どんなテンションであろうが、スポーツに対するポテンシャルだろうが、参加されるゲストにとっては、大切な旅行の中での時間、そして大切なお金を使って参加する【体験ダイビング】、“”楽しくて当たり前“”そして迎え入れるプロとしては、その期待に応える事(もちろん安全の範囲内というのは当たり前)こそが当たり前且つ最大の仕事・・・

 

 その日のコンディションを判断する、波が、風が、このポイントはこれが見えるから、このコンディションまでは大丈夫、ここはこの風には強いが、これが見れないから満足度は・・・ポイントは当然のことながら一長一短あり、ゲストの望むものとコンディションを総合的に判断して、ポイントを、コース取りを、時間を決める。
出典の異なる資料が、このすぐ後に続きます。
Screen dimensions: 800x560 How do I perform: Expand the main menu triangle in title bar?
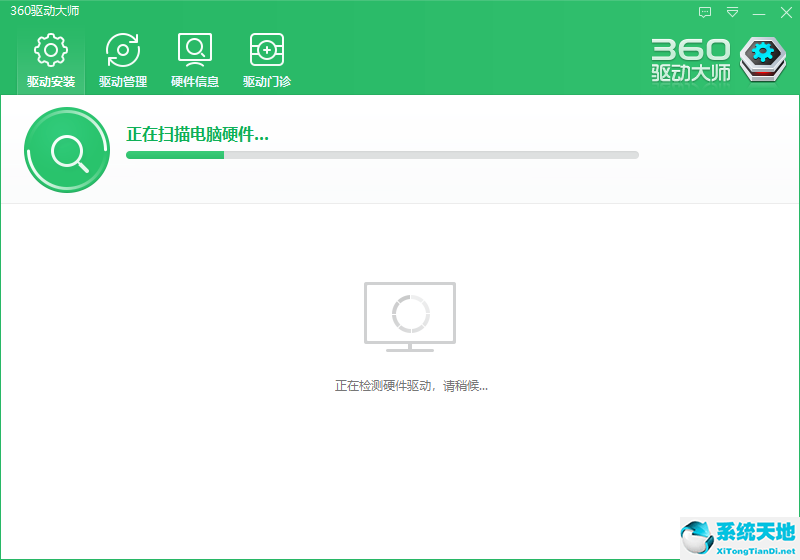732,12
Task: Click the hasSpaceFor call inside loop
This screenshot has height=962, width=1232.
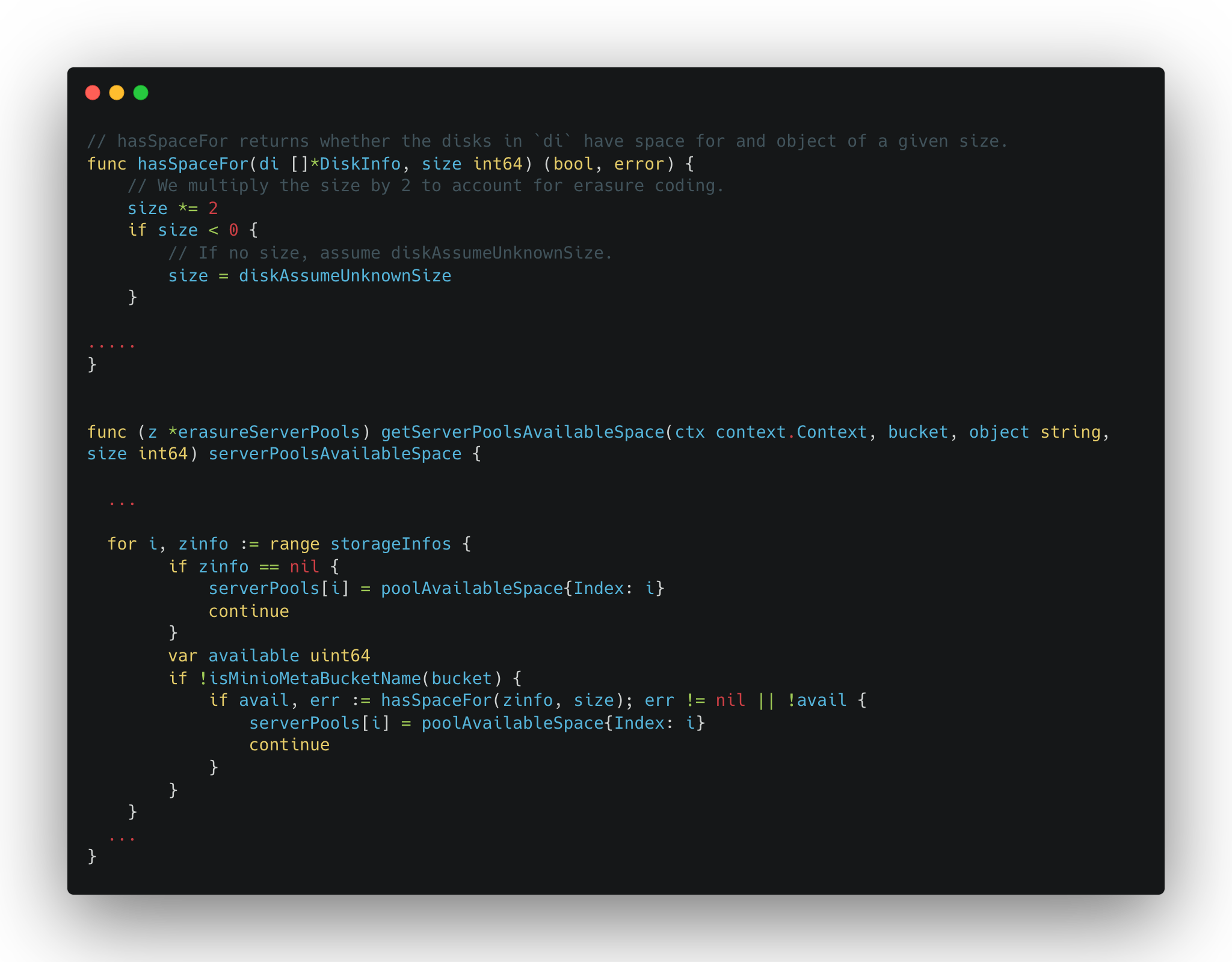Action: tap(436, 700)
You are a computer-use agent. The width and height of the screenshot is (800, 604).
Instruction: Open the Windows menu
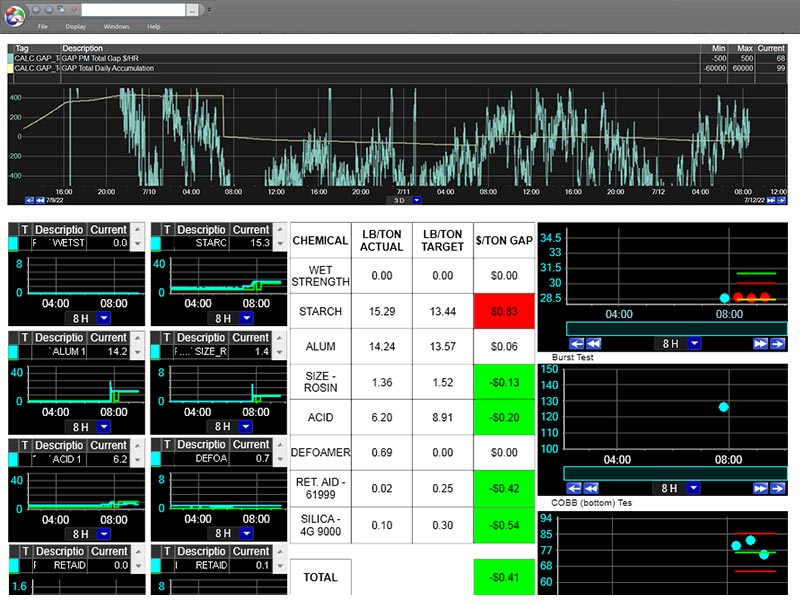pos(116,27)
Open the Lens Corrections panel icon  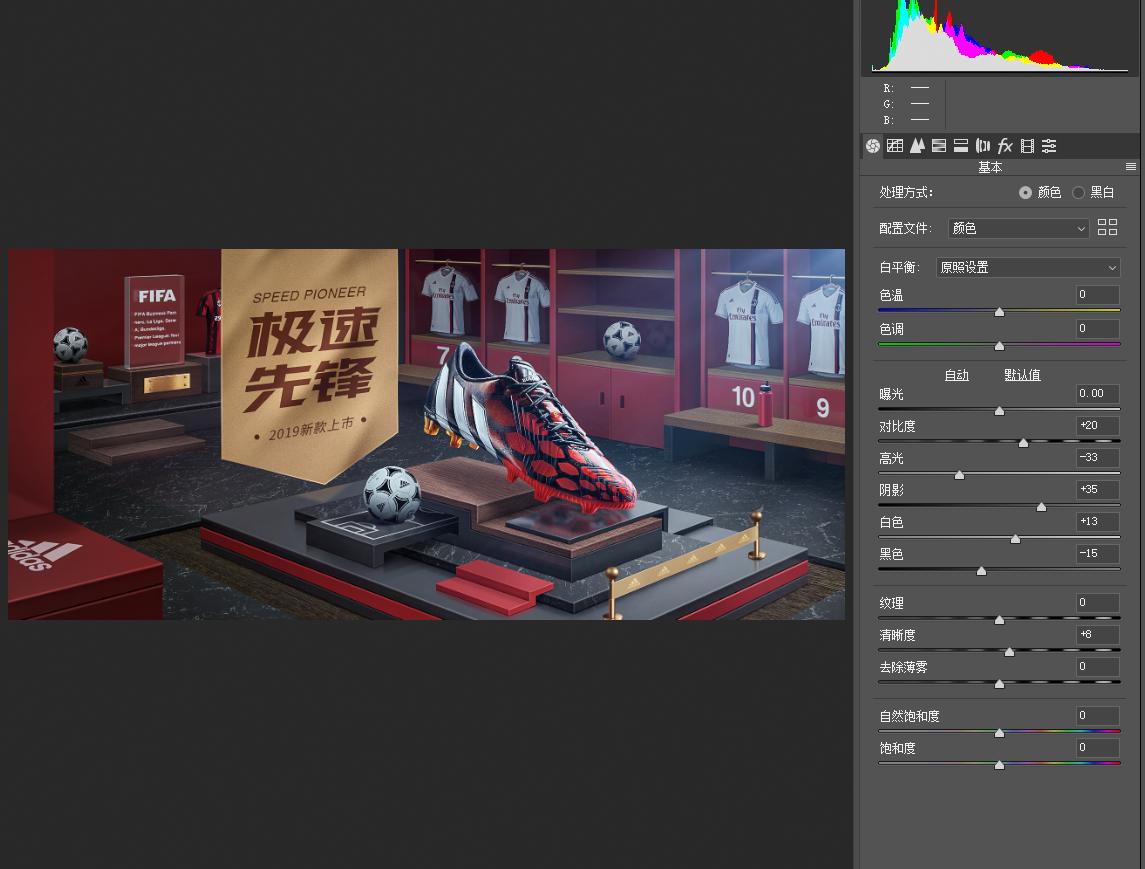[x=983, y=146]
 そして最大限の神経を研ぎ澄ましコースを開催する。全てのプログラムに同様の事を考え、実行し望むのだが、大きく違うのは、【体験ダイビング】のゲストの方は、このダイビングが人生初ダイビングであり、ダイビング人生のスタートであるということ、今後何十年と海を楽しむ事が出来るような良い感動を与える事が出来るのか?担当するインストラクターの責任が非常に問われるコースである。時には人生最初で最後のダイビングになるゲストもいるかもしれない。
 【体験ダイビング】をただ無難にこなしゲストに帰ってもらう事しか出来ないのであればプライドの欠片もない仕事である。
【体験ダイビング】は、ダイビング人生のスタートを切るダイビング、いつか【体験ダイビング】を経験したゲストが、講習を行う為に戻って来たり、はたまたライセンスを取ってFUNダイビングに来られたりした時に、自分の開催した【体験ダイビング】が本当に良かった感じられる瞬間である。
 『頑張った』 は第3者が評価するもの、自分がいくら頑張っても相手に伝わらなければ、評価されなければ意味がない・・・インストラクターの責任とプライドを掛け開催した【体験ダイビング】は、終了後のゲストの笑顔と、いつか海で再会できる時に評価をされる。
今日の【体験ダイビング】はどうだったんだろう・・・楽しんでもらえたかな?いつかライセンス取っていろんな海を楽しんでくれるかな?その為に最善の仕事が出来たかな?自己分析して次のコースに望む。